Sunday, May 17, 2015

Chippoke Na Gomi, by Misha Nogha (1989)

The Wesleyan Anthology of Science Fiction (where this story is reprinted) tells me that Chippoke Na Gomi means tiny specks of dust, or, put in another way, petty refuse. In the title itself is evoked a kind of duality that is arguably the very tension that drives this story, and, in a much larger sense, science fiction itself. This tension is that between a literal reading of something and the figurative impression that it creates. What is dust to some is garbage to someone else. The dust in this story, however, is a very specific sort: it refers to the radioactive fallout succeeding the Nagasaki bombings of 1945.

The protagonist of the story is a scientist who studies dust, a konologist. It is his profession to take something seriously, scientifically, and objectively, what might seem to others as being an inconsequential aspect of their existence. But that is one of the very purposes of science: to explicate as objectively as possible the workings of nature, and lay bare its invisible engines. The very foundation of science is mired in this objectivity: it has little meaning otherwise. A positivism, till very recently, was what defined scientific explorations. Gauging something empirically, using our senses, is the sole recourse that humans have towards making sense of the world around them.

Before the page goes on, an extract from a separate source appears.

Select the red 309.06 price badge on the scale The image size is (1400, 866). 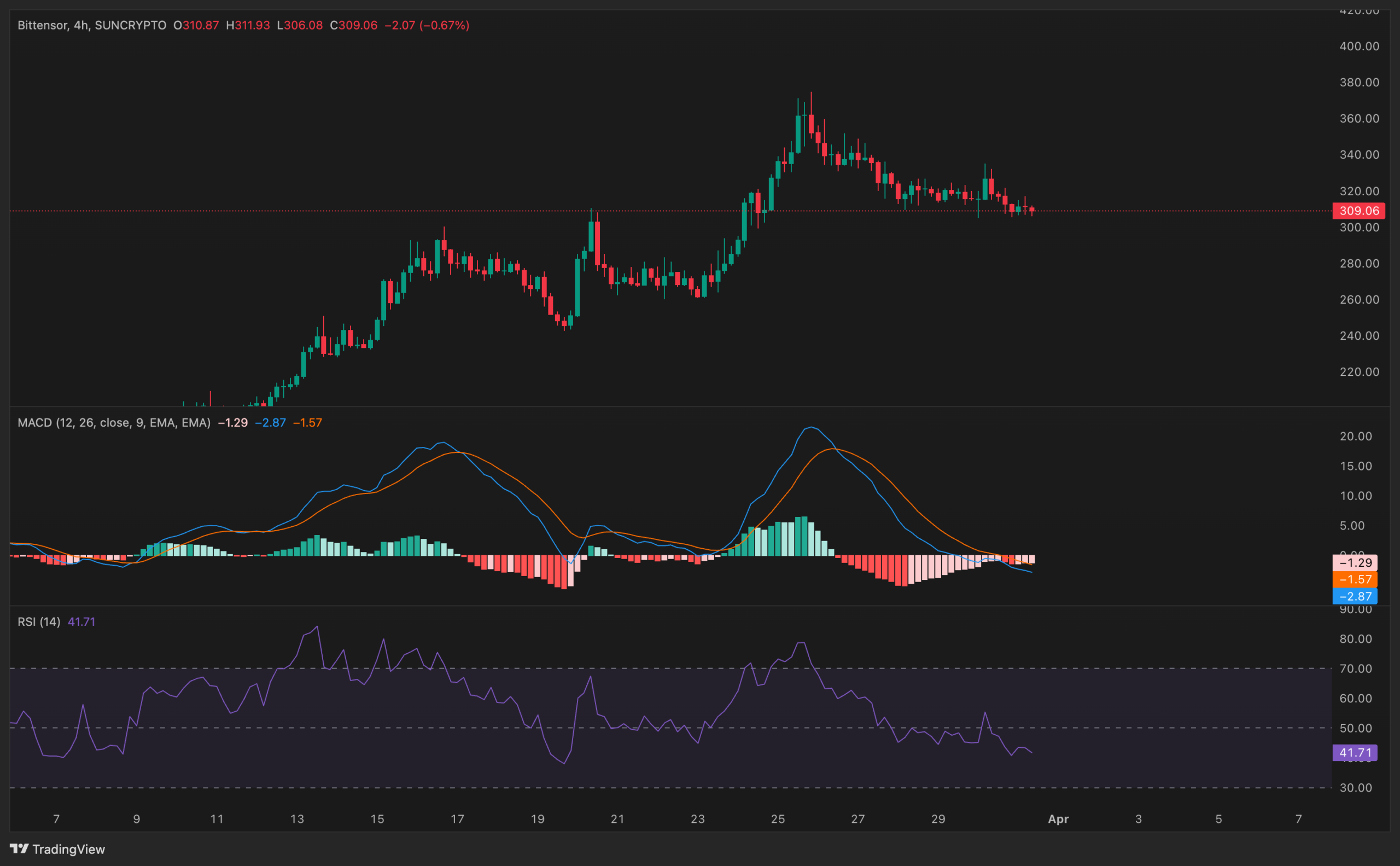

Our protagonist is being haunted: by the ghosts of Nagasaki, and by a woman at the station where he is waiting for a train, a symbol of that slaughter. She is, in one sense, representative of everyone who perished that day. Through the sections of the story which are italicized, we glean the inner workings of our scientist's mind. It betrays an anxiety that is punctuated with images from that past. Through the twin figures of the scientist and the woman, history comes full circle, comes back, in a way, to teach us again what we have forgotten thanks to a pride we take in enunciating and making sense of things. The scientist tries to explain to her how his profession works, but is repeatedly thwarted by her inexplicable gaze that simultaneously unnerves and intrigues him. What does intrigue him is the effects of history, but it is something he cannot meet head on. Thus, he clothes it in a detached and curious demeanour: detached since he is escaping the difficult questions concerning responsibility that history is asking of him, has been asking of him rather, from the minute he chose his profession, and curiosity as the sole 'human' reason that is permissible in science. For a profession that prides itself in being objective and unromantic, the only romance allowed to creep in to its domain is that of 'curiosity', what we call, by turns, the sense of wonder, the sublime, and sometimes, the grotesque.

But nothing is isolated, can stay isolated. We already feel the scientist's defenses crumbling on his phone conversation with his wife, where his inner insecurities are revealed to us using a surreal combination of imagery. We know it for a fact when he sees a human face trapped in the blown up photographs of dust motes. He does not quite know how it escaped him before. He was possibly too enthralled with the bizzare, monstrous shapes of the minuscule insects, almost a boyish love for the imagination.

Appearing near the end of this comprehensive anthology, Misha Nogha's highly cryptic take sums up several of the concerns of science fiction, and science, using a framework that defies the genre. If we consider this story as SF proper, it'd be a conceptual leap in itself, and would mean a positive, life affirming step towards understanding what it is ultimately capable of.